DURING his quarter-century as a filmmaker, award-winning director-documentarian Kirby Dick has taken on sex surrogates, freak shows, professional masochist Bob Flanagan, French philosopher Jacques Derrida and the Catholic Church -- the last, "Twist of Faith," was nominated for an Academy Award. In "This Film Is Not Yet Rated," he takes on the Motion Picture Assn. of America, a trade organization that, according to its own website, serves "as the voice and advocate of the American motion picture, home video and television industries."
Among average filmgoers, the MPAA is best known for its rating system, created in 1968 by then-MPAA president Jack Valenti, and this is precisely what Dick targets in his film. Ratings are determined by a group of anonymous nonprofessionals who, the MPAA says, are all average parents.
Although brief descriptions of what each rating means are available at www.mpaa.org, there are, according to the organization, no cut and dried standards that make one movie PG, another PG-13. The ratings process itself has never been made public.
In "This Film Is Not Yet Rated," Dick, with the aid of a private investigator, goes about trying to discover the identity of the raters while discussing the impact of such ratings, particularly NC-17, with critics, film scholars and filmmakers such as John Waters, Kimberly Peirce ("Boys Don't Cry") and Atom Egoyan ("Where the Truth Lies").
The final third of the film is about Dick's own journey through the ratings process -- "This Film Is Not Yet Rated" gets an NC-17, which Dick then appeals.
Although the MPAA does not have an official position on the film, Vice President of Corporate Communications Kori Bernards offered the following response: "The ratings board is for parents by parents. Its purpose is to provide parents with information about movies so they can make decisions about their children's moviegoing experiences....
"While we haven't seen the latest cut of Kirby's movie and don't agree with the assessments he makes of the ratings system, every filmmaker has a right to tell their stories."
The filmmaker discussed his latest project while in town for the Los Angeles Film Festival, where the film is screening today.

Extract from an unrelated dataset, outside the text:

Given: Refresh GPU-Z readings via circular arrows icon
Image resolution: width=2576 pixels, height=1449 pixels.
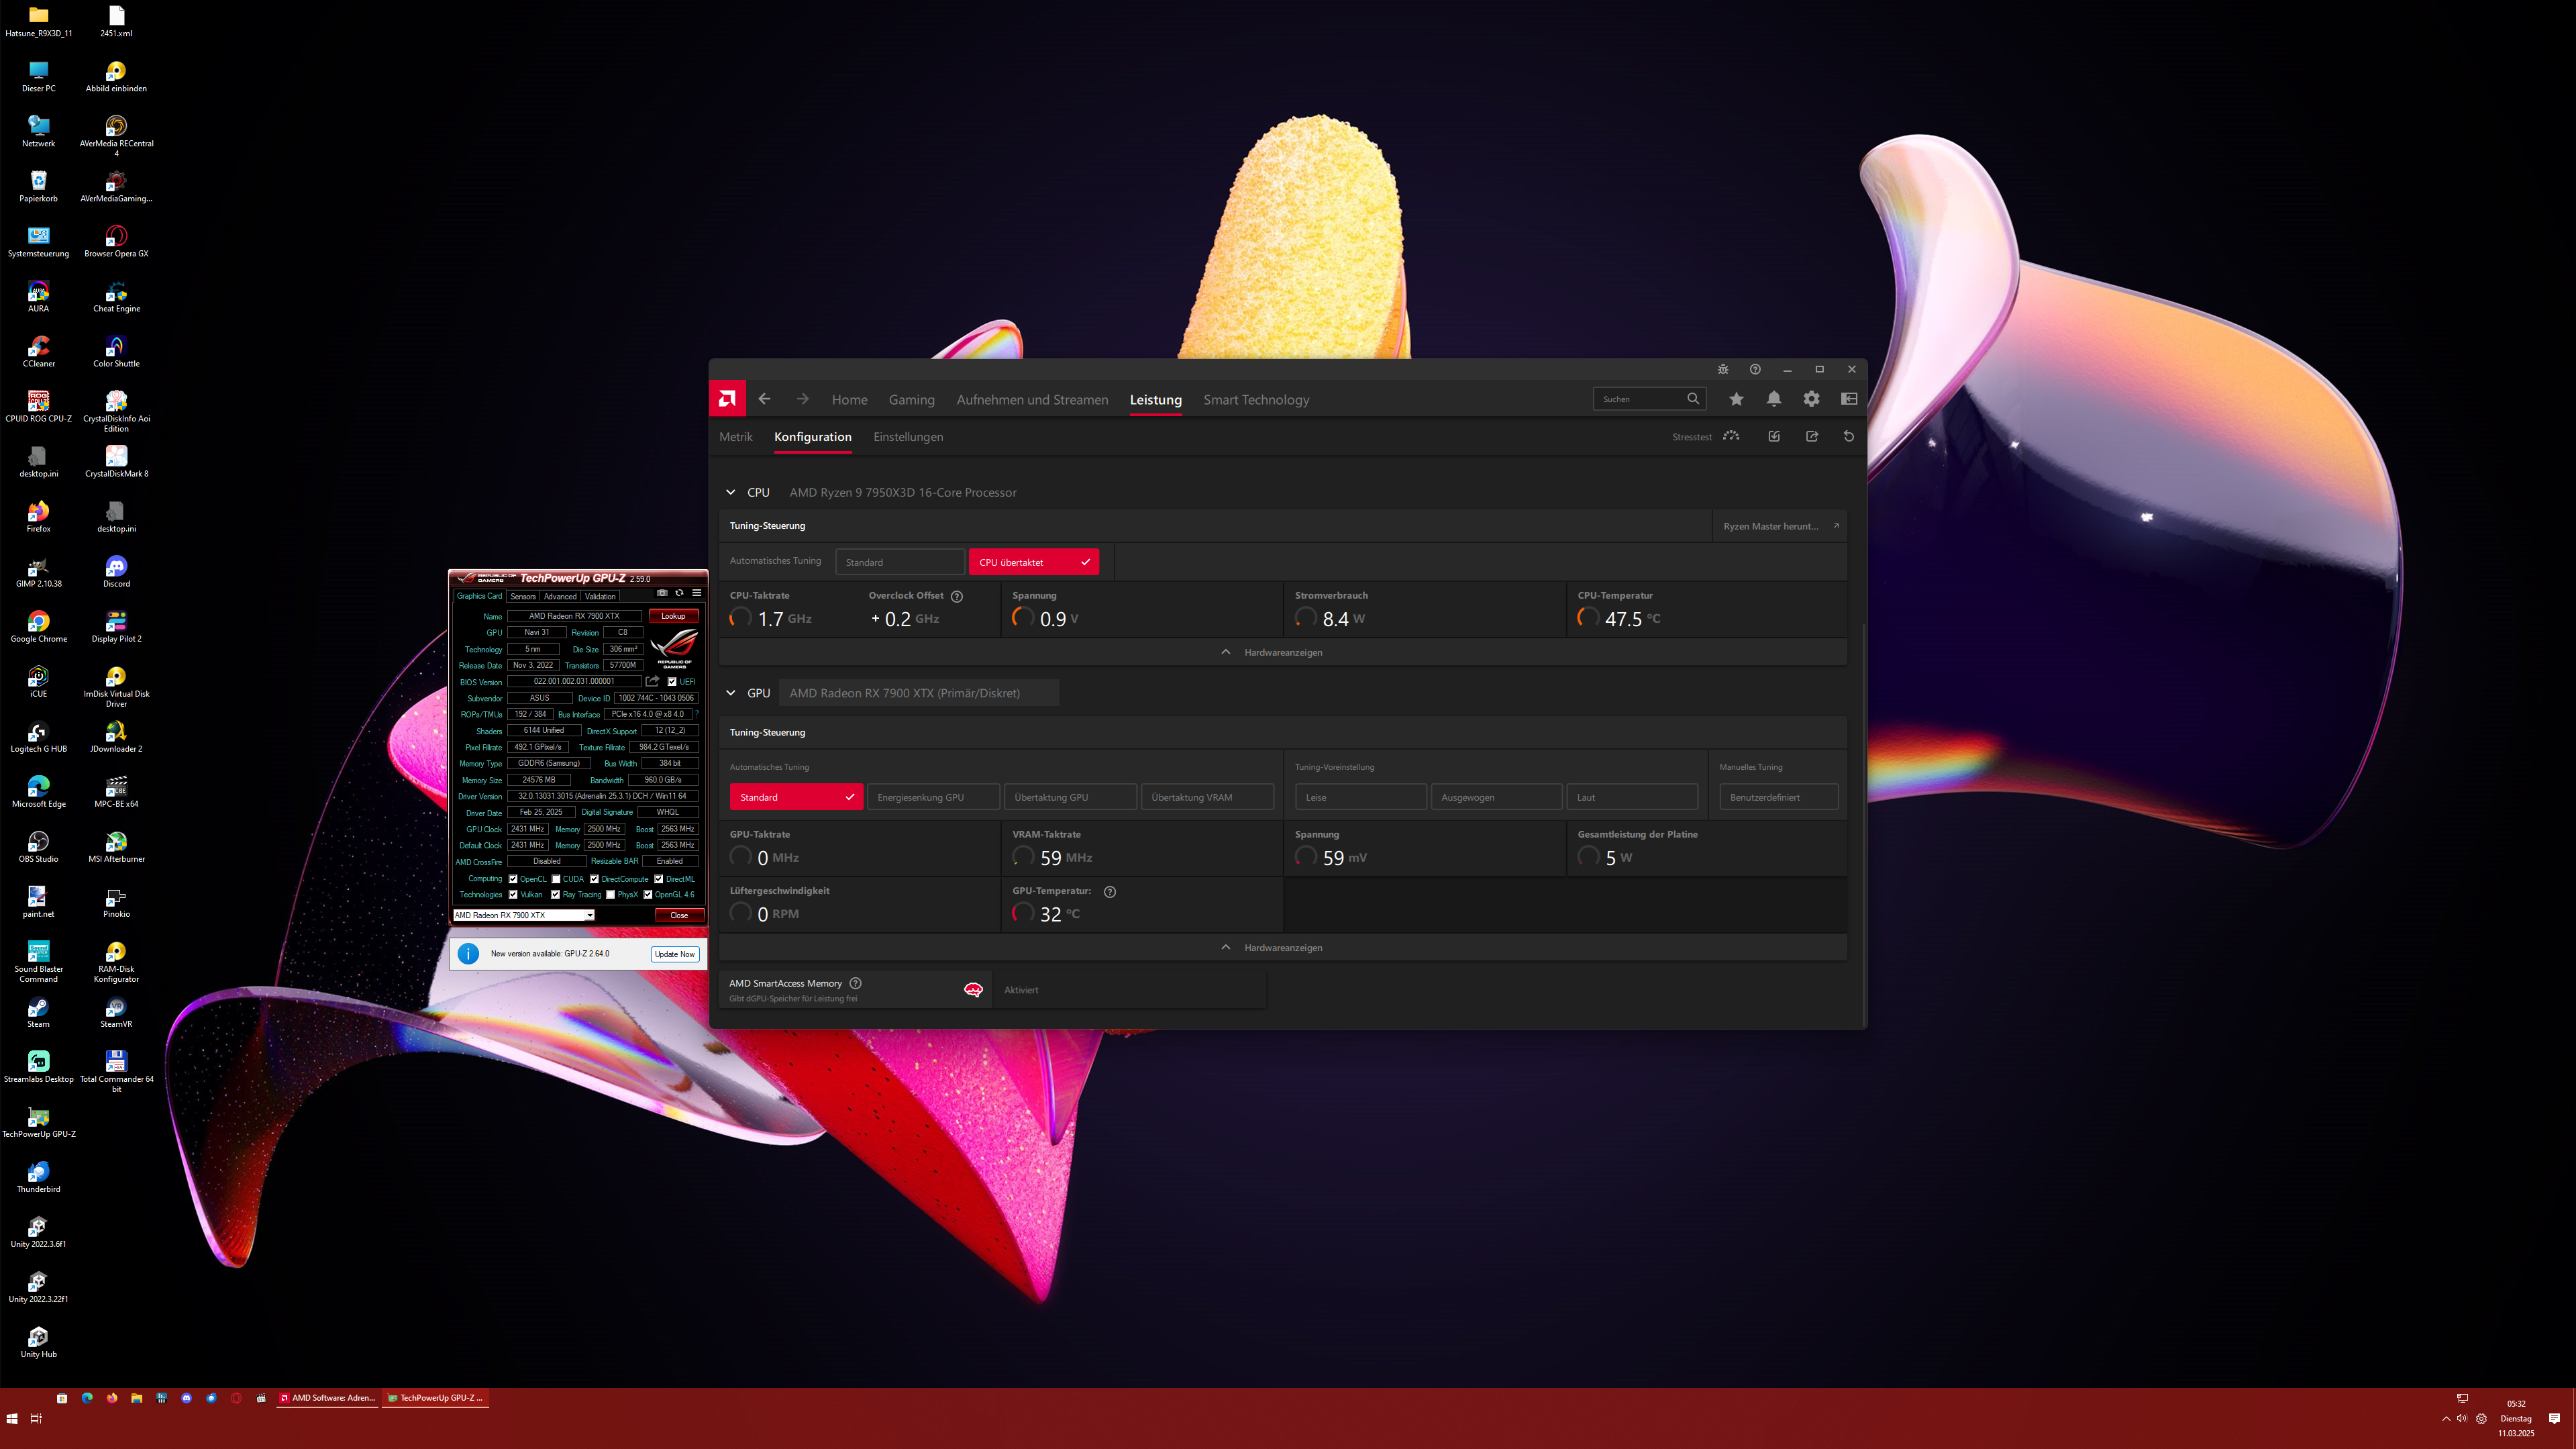Looking at the screenshot, I should click(x=680, y=593).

What motivated you to make this film?
I'm an independent filmmaker, and over the years I've watched how my fellow independent filmmakers were treated unfairly by the ratings process. It got to the point that I wanted to do something, and as a filmmaker that would be making a film.
The thing that troubled me the most about the issue was the secretive nature of the process. Once I came up with the element of hiring a private investigator to find out who the raters were, then the movie took shape.
Did you ever try to contact the MPAA and say, "I'm interested in doing a documentary about the ratings process. Can you help me?"
[Laughs] I knew from my research that they were not going to let me speak to the raters. I did try to contact at some point Jack Valenti and [current MPAA president] Dan Glickman, but after some back and forth there was no response.
Was the MPAA aware of what you were doing?
It's difficult to make a documentary and more difficult when the subject doesn't know that you're doing it. We were very strategic, so no, I don't think they were aware of what we were doing.
How did you re-create the conversations with the various MPAA staff you use toward the end of the film after this film has received its NC-17 rating?
Well, we shot my side of the conversation; the rest I reconstructed from memory. It wasn't hard.
In the film, you trail and videotape several of the raters without their knowledge. Did you ever hear from them after they saw the film?
Do you know if they kept the same raters after you revealed their identities?
I don't know. I would think so. See, the MPAA claims the secrecy is to protect the raters from influence, but I think the secrecy makes them more vulnerable to influence.
The people with the most reason to influence them -- the studios -- are in contact with them. The studios all have postproduction people guiding their films through the ratings process. The raters, especially the senior raters, have direct contact with them.
You make the point in the film that the studios receive preferential treatment from the MPAA. How so?
Well, the process itself is geared toward studios. For one thing, independent filmmakers don't have the money to submit and recut and submit and recut. The MPAA is, after all, the lobbying arm of the motion picture industry.
And studios tend to make films that are more violent, geared toward teens, and the violent films usually get by with an R. Independent filmmakers make films for adults. They tend not to be as violent but have more adult themes, and they get the NC-17 ratings. And when the MPAA gives an independent film an NC-17 rating, they are essentially restricting the films that compete with the studios.